Il en va de notre propre voix comme de certains instruments de musique comme les cuivres ou les bois. Dans le cas, et des instruments et de notre voix, nous sommes pratiquement dans l'incapacité de juger la qualité des sons que nous émettons sauf, si nous bénéficions d'une grande habitude et d'une longue pratique de l'enregistrement et de l'écoute des sons dont nous sommes l'émetteur.

Même la reproduction de notre voix enregistrée et reproduite dans des conditions idéales avec du matériel de "très haut de gamme" nous est et nous demeurera toujours étrangère. Nous ne pouvons apprendre qu'à la reconnaître et à l'accepter.

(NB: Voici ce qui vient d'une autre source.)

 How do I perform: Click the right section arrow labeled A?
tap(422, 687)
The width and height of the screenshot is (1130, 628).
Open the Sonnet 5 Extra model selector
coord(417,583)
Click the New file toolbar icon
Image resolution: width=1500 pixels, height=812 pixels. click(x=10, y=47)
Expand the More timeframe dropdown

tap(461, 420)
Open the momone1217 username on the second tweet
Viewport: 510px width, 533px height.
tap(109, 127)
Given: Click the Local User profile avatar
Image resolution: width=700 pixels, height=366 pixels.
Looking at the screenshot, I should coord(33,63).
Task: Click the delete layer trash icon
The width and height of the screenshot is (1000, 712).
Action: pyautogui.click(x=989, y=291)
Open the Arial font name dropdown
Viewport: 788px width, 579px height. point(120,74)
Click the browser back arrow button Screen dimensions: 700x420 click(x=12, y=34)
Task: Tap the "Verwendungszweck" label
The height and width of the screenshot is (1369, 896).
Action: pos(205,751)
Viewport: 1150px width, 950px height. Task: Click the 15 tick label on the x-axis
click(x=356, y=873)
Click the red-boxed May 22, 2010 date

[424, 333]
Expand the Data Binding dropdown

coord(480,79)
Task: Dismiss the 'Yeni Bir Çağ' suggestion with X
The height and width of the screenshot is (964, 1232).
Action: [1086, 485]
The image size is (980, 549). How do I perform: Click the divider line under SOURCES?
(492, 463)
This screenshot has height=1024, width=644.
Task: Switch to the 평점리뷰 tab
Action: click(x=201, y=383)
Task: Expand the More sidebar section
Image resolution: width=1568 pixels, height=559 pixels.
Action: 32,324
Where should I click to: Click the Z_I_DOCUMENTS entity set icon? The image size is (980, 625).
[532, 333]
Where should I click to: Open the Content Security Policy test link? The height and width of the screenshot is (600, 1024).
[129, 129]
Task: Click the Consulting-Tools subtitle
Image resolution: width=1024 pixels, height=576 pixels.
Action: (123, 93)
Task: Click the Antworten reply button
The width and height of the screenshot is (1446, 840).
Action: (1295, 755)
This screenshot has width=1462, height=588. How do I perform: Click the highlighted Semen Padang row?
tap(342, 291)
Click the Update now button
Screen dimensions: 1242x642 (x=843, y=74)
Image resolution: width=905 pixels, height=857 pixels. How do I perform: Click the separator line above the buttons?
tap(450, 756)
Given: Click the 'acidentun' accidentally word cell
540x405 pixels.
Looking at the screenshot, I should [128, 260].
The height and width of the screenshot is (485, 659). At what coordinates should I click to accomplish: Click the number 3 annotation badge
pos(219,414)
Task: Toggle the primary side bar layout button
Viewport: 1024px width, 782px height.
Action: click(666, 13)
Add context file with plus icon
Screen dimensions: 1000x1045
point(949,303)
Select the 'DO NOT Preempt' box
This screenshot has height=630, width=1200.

Dans le cas d'un enregistrement sur un support quelconque (analogique ou numérique), en admettant que les chaînes sonores d'enregistrement et de diffusion soient parfaites et que celui-ci soit effectué dans un local acoustiquement parfait, lui aussi (sic), nous serions en situation de nous entendre parler comme si nous étions EN FACE de nous-mêmes ce qui, à priori, ne peut en aucun cas être possible, à part de jouir d'un don d'ubiquité ? Mais imaginons !…

RECONNAISSANCE ET NIVEAU DE DIFFUSION

Il est important de savoir ou de se rappeler que lors d'une écoute, seulement quelques déciBels ou fractions de dB (niveau sonore) au dessus du niveau auquel on perçoit une voix parlée en situation "normale" de conversation, nous ne la percevons plus de manière "naturelle" ! Nous percevrons alors des fréquences situées dans le grave et l'aigü que nous n'entendrions pas dans les conditions "normale"s d'écoute. L'équilibre spectral de la voix est chamboulé.

Notre voix va nous paraître comme comportant plus de graves et plus d'aigüs (effet loudness). Comme possédant un "grain", une "brillance" que nous ne percevons pas normalement. Défaut auquel nous allons devoir ajouter ceux de linéarité du microphone utilisé (trop souvent les microphones présentent un renforcement de 1 à 6dB ou plus, entre 3000 et 10000 Hz et une atténuation des graves en dessous de 50 à 80 Hz). Mais aussi un renforcement artificiel des graves dans le cas "d'effet de proximité", ainsi que les défauts ou corrections apportées par la machine d'enregistrement ou le preneur de son. Avec en sus, la coloration apportée par l'acoustique du local dans lequel sont effectuées et la prise de son et la diffusion !

Ne trouvez-vous pas qu'à force, ça fait beaucoup et nous laisse bien peu de chances de reconnaître notre propre voix ?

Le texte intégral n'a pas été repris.